Years ago, when Google was new, I thought it'd be fun to search for my name and see what came up. Most of it was me, a bit of it was Amitai Etzioni, and one intriguing link went to a German-language page for a Hotel Schlair.

Finding another Amitai on the web was no surprise (it's not that unusual a name in Israel, and my parents had told me about Etzioni when I was young). Finding another Schlair was. The spelling of my last name is extremely unusual; the only Schlairs I knew of were relatives.

There's a real German word pronounced the same way — “Schleier” (”veil”) — but my father and uncle grew up in Israel and spelled the name in Hebrew, and their parents grew up in Lipkan, Bessarabia. The land formerly known as Bessarabia is now split over at least Moldova and Ukraine. (Lipkan is now in Moldova.) While many of the people who lived in Bessarabia came there from Germany, the predominant languages appear to have been Russian and Yiddish, and the Jews almost certainly used Yiddish. So while it's likely that my family name is German in origin, and they spoke a language derived from German, it's also likely that it was many generations since any of them had seen German.

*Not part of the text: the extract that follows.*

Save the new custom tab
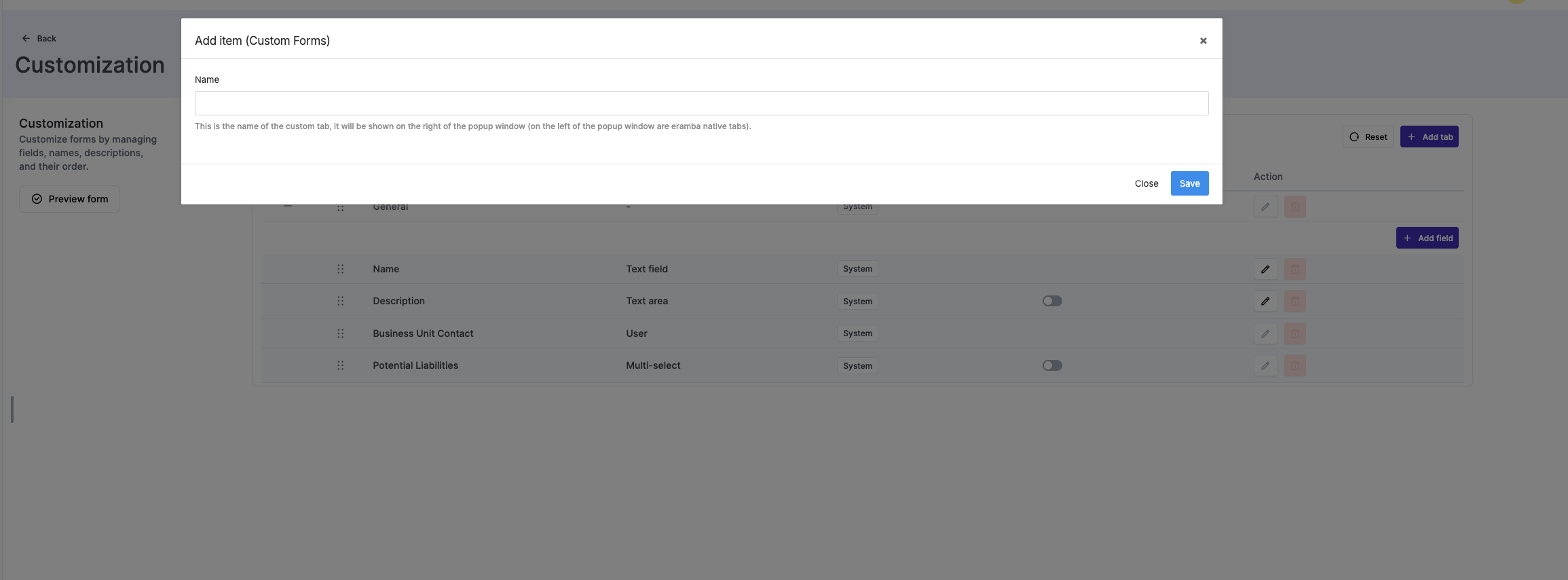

It's hard to fault my uncle, then, for taking a wild guess at an English spelling when he emigrated to the US. His Israeli English teacher agreed it was a good guess! And that's how I came to be a Schlair instead of a Schleier.

So when I found this Hotel Schlair online a few years ago, I resolved that someday I'd meet the owners and hear their story. And when I was making plans a few months ago to go to Vienna for a technical conference, I realized this was my chance.

Short version: results inconclusive. The Kremsmünster Schlairs have been there since 1815, and for a long time owned a mill which was highly profitable. Their business did well during WWII because they were in the Nazis' good graces. Interestingly, they have some inklings (though unsubstantiated) about Jewish ancestry. Also interestingly, though perhaps coincidentally, it appears that Bessarabia changed hands a few years before these other Schlairs came to Kremsmünster and bought a mill.

The technical conference was pretty cool too. Oh, and I'd eat Austrian food again any time.